TASK DIRECTIONS:
Return every line of the listing exactly as written.

RECORDS PROVIDED:
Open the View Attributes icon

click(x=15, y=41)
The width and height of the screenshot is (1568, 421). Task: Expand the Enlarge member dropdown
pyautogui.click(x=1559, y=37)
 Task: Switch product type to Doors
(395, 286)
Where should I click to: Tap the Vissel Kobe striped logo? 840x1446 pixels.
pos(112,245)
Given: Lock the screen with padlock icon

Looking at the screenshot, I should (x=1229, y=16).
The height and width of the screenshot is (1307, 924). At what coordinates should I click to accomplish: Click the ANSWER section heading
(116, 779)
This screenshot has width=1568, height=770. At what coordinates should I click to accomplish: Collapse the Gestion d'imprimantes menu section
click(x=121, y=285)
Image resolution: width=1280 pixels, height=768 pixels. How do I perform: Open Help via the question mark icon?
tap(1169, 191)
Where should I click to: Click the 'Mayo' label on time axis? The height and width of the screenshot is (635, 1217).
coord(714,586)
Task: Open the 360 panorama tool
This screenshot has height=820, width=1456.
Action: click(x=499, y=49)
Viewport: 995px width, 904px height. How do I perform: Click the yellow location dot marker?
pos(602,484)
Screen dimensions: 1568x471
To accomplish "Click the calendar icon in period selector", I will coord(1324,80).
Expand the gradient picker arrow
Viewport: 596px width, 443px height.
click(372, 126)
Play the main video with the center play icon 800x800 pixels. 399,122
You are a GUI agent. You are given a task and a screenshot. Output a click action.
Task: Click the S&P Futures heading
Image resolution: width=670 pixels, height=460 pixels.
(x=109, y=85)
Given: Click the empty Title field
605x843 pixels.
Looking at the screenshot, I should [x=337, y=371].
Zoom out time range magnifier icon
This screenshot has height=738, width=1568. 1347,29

ANSWER SPACE:
Open the View Attributes icon

click(x=15, y=41)
The width and height of the screenshot is (1568, 421). Task: Expand the Enlarge member dropdown
pyautogui.click(x=1559, y=37)
 Task: Switch product type to Doors
(395, 286)
Where should I click to: Tap the Vissel Kobe striped logo? 840x1446 pixels.
pos(112,245)
Given: Lock the screen with padlock icon

Looking at the screenshot, I should (x=1229, y=16).
The height and width of the screenshot is (1307, 924). At what coordinates should I click to accomplish: Click the ANSWER section heading
(116, 779)
This screenshot has width=1568, height=770. At what coordinates should I click to accomplish: Collapse the Gestion d'imprimantes menu section
click(x=121, y=285)
Image resolution: width=1280 pixels, height=768 pixels. How do I perform: Open Help via the question mark icon?
tap(1169, 191)
Where should I click to: Click the 'Mayo' label on time axis? The height and width of the screenshot is (635, 1217).
coord(714,586)
Task: Open the 360 panorama tool
This screenshot has height=820, width=1456.
Action: click(x=499, y=49)
Viewport: 995px width, 904px height. How do I perform: Click the yellow location dot marker?
pos(602,484)
Screen dimensions: 1568x471
To accomplish "Click the calendar icon in period selector", I will coord(1324,80).
Expand the gradient picker arrow
Viewport: 596px width, 443px height.
click(372, 126)
Play the main video with the center play icon 800x800 pixels. 399,122
You are a GUI agent. You are given a task and a screenshot. Output a click action.
Task: Click the S&P Futures heading
Image resolution: width=670 pixels, height=460 pixels.
(x=109, y=85)
Given: Click the empty Title field
605x843 pixels.
Looking at the screenshot, I should [x=337, y=371].
Zoom out time range magnifier icon
This screenshot has height=738, width=1568. 1347,29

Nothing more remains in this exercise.